**WHAT TO WORK ON**
Reproduce each of the records below word for word, keeping every line and character unchanged.

[Data items]
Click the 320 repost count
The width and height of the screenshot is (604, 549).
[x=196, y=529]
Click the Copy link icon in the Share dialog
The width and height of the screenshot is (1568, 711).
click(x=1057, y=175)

**RESPONSE TO THIS TASK**
Click the 320 repost count
The width and height of the screenshot is (604, 549).
[x=196, y=529]
Click the Copy link icon in the Share dialog
The width and height of the screenshot is (1568, 711).
click(x=1057, y=175)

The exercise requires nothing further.